Die Täter waren zu hundert Prozent aus dem Bekannten- oder Verwandtenkreis - das erschreckte die Schülerinnen der zehnten Klasse Realschule am meisten. Sie haben sich am letzten Schultag vor den Ferien mit der Frage auseinandergesetzt: "Wie schütze ich mich vor Sexual- und Gewalttätern?"
Das Neue dabei: Experten der Kripo Schweinfurt sind ins Schulzentrum gekommen, um den jungen Frauen Strategien zur Selbstverteidigung zu erläutern. In der Sporthalle gab es zudem praktische Tipps, wie sich die jungen Frauen am besten gegen Angreifer wehren.
"Ihr kennt sicher diese aggressiven Blicke, die euch ausziehen", sagte Birgit Ehehalt, seit zehn Jahren Sachbearbeiterin in der "Sitte". Schon ab diesem Punkt spreche man von einem sexuellen Übergriff, führte sie den Schülerinnen klar vor Augen. Glotzen, Sprüche, Grapschen: "All das verletzt euch in eurer Persönlichkeit, verunsichert, verängstigt."
Erst recht gilt das für sexuelle Nötigung und Vergewaltigung. So weit muss es aber nicht kommen, so Ehehalt: "Vermeidet Situationen, die gefährlich werden können." Ihr Rat: sich nicht ausgerechnet von dem aufdringlichen Verehrer nach Hause bringen lassen, sich mit dem aggressiven Ex nicht unbedingt zu Hause zum Aussprechen treffen, sondern: "Die Öffentlichkeit suchen."
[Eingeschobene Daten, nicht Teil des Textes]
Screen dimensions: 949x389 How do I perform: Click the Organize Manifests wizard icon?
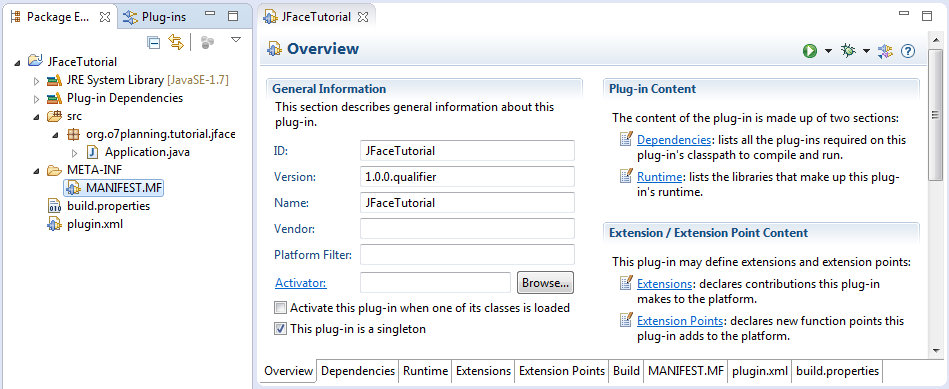pos(886,51)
Doch auch unter den Augen der Öffentlichkeit sind die jungen Frauen vor Übergriffen nicht gefeit. Einige Schülerinnen berichten im Gespräch mit der Polizistin von solchen Situationen. "Ihr müsst deutlich machen, dass Ihr das nicht wollt", sagt Ehehalt immer wieder. Und ihr Kollege Georg Vollmuth von der kriminalpolizeilichen Beratungsstelle geht sogar noch einen Schritt weiter: "Notfalls fängt derjenige eine von Euch!"
Zwar zeigte er den Schülerinnen auch die technischen Hilfsmittel zur Selbstverteidigung - dazu zählen CS-Gas, Pfefferspray, Kleinalarmgeräte, Elektroschocker und Mini-Stinkbomben am BH. Doch er machte den jungen Frauen klar: "Die beste Waffe seid Ihr selbst."
Wie diese "Notwehr-Waffe" effektiv einzusetzen ist, das zeigte er zusammen mit Harald Dütsch, der als Personenschützer schon die Familie von Franz-Josef Strauß zu schützen hatte, in der Sporthalle. Anders als früher gehe man heute nämlich davon aus, dass Gegenwehr hilft, und zwar in "70 bis 80 Prozent der Fälle".
Dabei gehe es anders als beim Kampfsport nicht darum, sich einen schönen Zweikampf zu liefern, sondern um den Angreifer abzuwehren und abzuhauen. Das Wichtigste ist dennoch der Kopf, so Dütsch: "Ihr müsst bereit sein, den Schalter umzulegen und ab einer gewissen Grenze zu sagen: Jetzt werd' ich zur Furie."
Dass sie sehr wohl Energien freisetzen können, zeigten die jungen Frauen schon bei den ersten Tritt-Übungen. Da brachten sie die beiden Trainer ganz schön ins Schwitzen, getreu deren Motto: "Sich Wohlfühlen beim Zuschlagen."
Die Übungen will die Sportlehrerin Elke Hauswald ab sofort fest in ihren Unterricht - am besten beim Aufwärmen - einbauen. Sie hält die Prävention für unglaublich wichtig: "Die Mädchen sind in dem Alter, dass ihnen etwas zustoßen kann", sagt sie. "Und ich möchte mich nicht in dem Moment wiederfinden, wo Gravierendes schon passiert ist."
Das war auch der Auslöser für die Lehrerin, so ein Projekt mit Unterstützung des Brückenauer Polizei-Chefs Eduard Heyne an der Realschule anzuleiern. Das könnte Schule machen, sagte Karl-Heinz Knöchel, Leiter der Kripo Schweinfurt. Ist es doch der erste Versuch dieser Art in ganz Unterfranken. Und die erste Resonanz lässt vermuten: Es wird nicht der letzte sein.